Until recently, the kit used in our hospital to determine Clostridium difficile infection (CDI) detected only toxins A and B. However, we recently switched to a kit that detects both toxins and antigens, after production of the previously used kit was discontinued. Accordingly, hospital staff expected that the change in kits could lead to confusion in the clinical setting concerning the interpretation of “antigen-positive toxin-negative” cases. To investigate whether countermeasures for CDI should be implemented, culture tests were performed for antigen-positive toxin-negative cases and correlations with fever and increased inflammatory marker values were examined. Isolation cultures were performed for specimens obtained from 31 antigen-positive toxin-negative cases, examined using the new kit with the direct method in August and September 2012. The isolates were then retested using the same kit. The presence of diarrhea, fever, and increased inflammatory marker values was also surveyed. Diarrhea was observed in all 31 cases. The preparation of isolation cultures was successful in 24 of the 31 cases. Retesting of these cases gave positive results for toxins in 17 cases and negative results in seven cases. Fever was observed in 13 cases (76.5%) and increased inflammatory marker values were observed in 12 cases (70.6%) of the 17 toxin-positive cases on retesting.

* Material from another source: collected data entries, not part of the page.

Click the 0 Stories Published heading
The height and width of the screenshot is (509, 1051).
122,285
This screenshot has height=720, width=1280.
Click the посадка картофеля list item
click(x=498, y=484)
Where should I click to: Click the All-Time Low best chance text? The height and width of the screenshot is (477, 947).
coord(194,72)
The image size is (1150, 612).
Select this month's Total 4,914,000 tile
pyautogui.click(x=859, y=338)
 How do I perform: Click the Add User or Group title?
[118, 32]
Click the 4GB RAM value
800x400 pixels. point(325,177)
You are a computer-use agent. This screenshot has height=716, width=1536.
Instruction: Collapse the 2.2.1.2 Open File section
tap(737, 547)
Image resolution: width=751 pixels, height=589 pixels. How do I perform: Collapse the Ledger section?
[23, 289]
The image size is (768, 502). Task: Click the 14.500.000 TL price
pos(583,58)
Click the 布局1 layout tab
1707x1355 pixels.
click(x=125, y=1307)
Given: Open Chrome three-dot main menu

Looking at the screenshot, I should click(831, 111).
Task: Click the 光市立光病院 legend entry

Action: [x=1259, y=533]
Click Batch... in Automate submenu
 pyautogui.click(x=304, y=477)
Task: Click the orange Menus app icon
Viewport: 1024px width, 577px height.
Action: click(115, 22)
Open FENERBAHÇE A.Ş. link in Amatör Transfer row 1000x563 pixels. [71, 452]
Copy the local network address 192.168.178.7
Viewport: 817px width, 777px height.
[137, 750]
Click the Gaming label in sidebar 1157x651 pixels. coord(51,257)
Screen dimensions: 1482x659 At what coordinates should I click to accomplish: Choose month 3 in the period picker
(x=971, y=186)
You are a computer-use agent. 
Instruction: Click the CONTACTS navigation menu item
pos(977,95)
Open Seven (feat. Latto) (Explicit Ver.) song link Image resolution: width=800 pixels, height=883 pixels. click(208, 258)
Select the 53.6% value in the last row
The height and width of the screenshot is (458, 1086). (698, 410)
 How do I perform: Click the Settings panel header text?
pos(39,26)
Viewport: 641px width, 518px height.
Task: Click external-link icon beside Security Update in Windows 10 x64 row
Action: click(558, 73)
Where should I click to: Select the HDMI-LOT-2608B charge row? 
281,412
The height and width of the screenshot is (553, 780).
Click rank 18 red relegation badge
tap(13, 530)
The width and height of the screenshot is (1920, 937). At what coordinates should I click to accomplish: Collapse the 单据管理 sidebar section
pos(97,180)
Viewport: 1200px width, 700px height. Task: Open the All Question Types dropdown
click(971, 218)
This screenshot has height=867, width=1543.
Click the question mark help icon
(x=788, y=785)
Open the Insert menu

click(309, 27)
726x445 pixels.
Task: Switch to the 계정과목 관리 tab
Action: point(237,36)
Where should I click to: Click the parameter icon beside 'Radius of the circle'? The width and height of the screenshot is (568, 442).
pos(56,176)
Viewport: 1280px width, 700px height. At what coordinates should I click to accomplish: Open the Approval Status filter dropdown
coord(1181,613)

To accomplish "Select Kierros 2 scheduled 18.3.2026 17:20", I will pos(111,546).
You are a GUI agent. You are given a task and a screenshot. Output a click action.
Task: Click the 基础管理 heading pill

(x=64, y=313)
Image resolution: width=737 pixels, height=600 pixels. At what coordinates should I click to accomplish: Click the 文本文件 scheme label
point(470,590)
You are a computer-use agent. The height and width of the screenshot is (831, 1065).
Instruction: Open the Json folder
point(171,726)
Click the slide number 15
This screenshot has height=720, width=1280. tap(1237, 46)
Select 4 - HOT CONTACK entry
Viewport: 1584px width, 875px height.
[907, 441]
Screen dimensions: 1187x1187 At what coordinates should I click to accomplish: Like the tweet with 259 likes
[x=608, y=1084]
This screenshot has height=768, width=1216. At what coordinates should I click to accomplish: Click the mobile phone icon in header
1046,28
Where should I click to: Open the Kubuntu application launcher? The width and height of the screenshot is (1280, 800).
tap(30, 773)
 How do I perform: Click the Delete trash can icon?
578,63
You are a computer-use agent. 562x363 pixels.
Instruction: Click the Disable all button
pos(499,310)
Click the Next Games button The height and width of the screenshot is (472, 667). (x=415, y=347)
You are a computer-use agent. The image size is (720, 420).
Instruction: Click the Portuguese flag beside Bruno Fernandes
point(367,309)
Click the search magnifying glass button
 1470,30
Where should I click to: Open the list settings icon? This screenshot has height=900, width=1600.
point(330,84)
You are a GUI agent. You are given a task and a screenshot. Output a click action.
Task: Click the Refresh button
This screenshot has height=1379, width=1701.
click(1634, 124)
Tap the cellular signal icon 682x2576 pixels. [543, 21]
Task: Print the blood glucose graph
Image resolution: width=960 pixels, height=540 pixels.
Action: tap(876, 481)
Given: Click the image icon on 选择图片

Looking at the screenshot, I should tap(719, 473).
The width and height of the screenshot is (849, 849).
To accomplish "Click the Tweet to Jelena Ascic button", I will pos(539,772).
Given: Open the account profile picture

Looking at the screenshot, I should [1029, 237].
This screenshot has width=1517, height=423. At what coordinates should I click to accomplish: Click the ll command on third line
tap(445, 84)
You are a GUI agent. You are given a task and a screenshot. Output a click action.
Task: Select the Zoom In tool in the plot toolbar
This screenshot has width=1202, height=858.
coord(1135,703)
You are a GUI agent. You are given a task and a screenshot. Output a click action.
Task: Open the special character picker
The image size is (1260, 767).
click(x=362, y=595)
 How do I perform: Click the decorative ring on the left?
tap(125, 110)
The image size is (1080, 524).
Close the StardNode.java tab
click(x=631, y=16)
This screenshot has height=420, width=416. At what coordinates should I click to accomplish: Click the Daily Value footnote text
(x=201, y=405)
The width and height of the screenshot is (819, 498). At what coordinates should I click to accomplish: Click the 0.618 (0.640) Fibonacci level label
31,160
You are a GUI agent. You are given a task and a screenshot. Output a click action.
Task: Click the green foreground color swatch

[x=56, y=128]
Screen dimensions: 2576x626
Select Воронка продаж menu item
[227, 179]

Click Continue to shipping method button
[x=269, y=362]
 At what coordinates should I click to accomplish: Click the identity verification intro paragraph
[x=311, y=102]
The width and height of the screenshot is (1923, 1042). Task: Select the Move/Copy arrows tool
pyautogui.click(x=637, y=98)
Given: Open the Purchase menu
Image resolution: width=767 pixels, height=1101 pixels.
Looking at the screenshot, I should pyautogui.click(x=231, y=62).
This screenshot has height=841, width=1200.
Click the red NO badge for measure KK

Of the remaining 14 cases (seven toxin-negative cases on retesting and seven unsuccessful isolation culture cases), fever was observed in six cases (42.9%) and increased inflammatory marker values were observed in six cases (42.9%). There were no significant differences between the two groups. However, the possibility of CDI cannot be excluded in antigen-positive toxin-negative cases exhibiting diarrhea, fever, and increased inflammatory marker values. Therefore, contact infection countermeasures should be implemented quickly and treatment initiation should be considered in such cases in the future, as is now applied for toxin-positive cases identified using the direct method.